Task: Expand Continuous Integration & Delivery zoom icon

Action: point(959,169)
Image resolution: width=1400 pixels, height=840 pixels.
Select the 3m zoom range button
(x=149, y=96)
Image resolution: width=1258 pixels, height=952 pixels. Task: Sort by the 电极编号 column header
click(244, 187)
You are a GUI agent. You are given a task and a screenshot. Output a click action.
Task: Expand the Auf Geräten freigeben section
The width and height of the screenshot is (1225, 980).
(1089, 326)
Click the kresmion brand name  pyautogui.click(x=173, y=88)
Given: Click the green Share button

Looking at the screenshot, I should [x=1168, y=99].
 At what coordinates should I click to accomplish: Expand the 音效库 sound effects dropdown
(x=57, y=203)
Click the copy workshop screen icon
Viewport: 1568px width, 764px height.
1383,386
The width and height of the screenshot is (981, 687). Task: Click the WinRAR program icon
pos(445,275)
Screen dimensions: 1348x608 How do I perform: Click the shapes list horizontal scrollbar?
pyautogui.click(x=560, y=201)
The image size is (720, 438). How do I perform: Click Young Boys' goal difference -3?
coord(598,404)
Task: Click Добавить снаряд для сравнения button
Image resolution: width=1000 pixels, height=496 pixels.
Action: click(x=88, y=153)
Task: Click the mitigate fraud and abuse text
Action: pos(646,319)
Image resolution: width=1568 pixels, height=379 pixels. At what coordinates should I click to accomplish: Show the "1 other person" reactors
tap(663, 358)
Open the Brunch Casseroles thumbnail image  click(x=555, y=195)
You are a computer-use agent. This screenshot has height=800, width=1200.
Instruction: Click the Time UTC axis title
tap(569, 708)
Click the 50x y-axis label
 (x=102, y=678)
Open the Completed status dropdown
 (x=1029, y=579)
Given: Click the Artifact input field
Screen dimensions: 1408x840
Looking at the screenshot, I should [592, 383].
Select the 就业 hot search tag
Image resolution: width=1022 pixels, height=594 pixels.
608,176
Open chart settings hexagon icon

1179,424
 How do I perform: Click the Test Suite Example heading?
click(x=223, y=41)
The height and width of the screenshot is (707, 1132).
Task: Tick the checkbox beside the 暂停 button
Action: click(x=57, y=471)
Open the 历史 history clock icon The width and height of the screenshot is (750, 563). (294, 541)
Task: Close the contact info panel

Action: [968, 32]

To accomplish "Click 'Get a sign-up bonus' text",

------------------------------------------------------------------------

**Aim of the task**
Output the records as a JSON list of strings, one string per line and blank lines left out, starting with the line that contains "Task: Click Добавить" and running through the end of the records, with both ends included.

**Exercise response**
[
  "Task: Click Добавить снаряд для сравнения button",
  "Image resolution: width=1000 pixels, height=496 pixels.",
  "Action: click(x=88, y=153)",
  "Task: Click the mitigate fraud and abuse text",
  "Action: pos(646,319)",
  "Image resolution: width=1568 pixels, height=379 pixels. At what coordinates should I click to accomplish: Show the \"1 other person\" reactors",
  "tap(663, 358)",
  "Open the Brunch Casseroles thumbnail image  click(x=555, y=195)",
  "You are a computer-use agent. This screenshot has height=800, width=1200.",
  "Instruction: Click the Time UTC axis title",
  "tap(569, 708)",
  "Click the 50x y-axis label",
  " (x=102, y=678)",
  "Open the Completed status dropdown",
  " (x=1029, y=579)",
  "Given: Click the Artifact input field",
  "Screen dimensions: 1408x840",
  "Looking at the screenshot, I should [592, 383].",
  "Select the 就业 hot search tag",
  "Image resolution: width=1022 pixels, height=594 pixels.",
  "608,176",
  "Open chart settings hexagon icon",
  "1179,424",
  " How do I perform: Click the Test Suite Example heading?",
  "click(x=223, y=41)",
  "The height and width of the screenshot is (707, 1132).",
  "Task: Tick the checkbox beside the 暂停 button",
  "Action: click(x=57, y=471)",
  "Open the 历史 history clock icon The width and height of the screenshot is (750, 563). (294, 541)",
  "Task: Close the contact info panel",
  "Action: [968, 32]",
  "To accomplish \"Click 'Get a sign-up bonus' text\","
]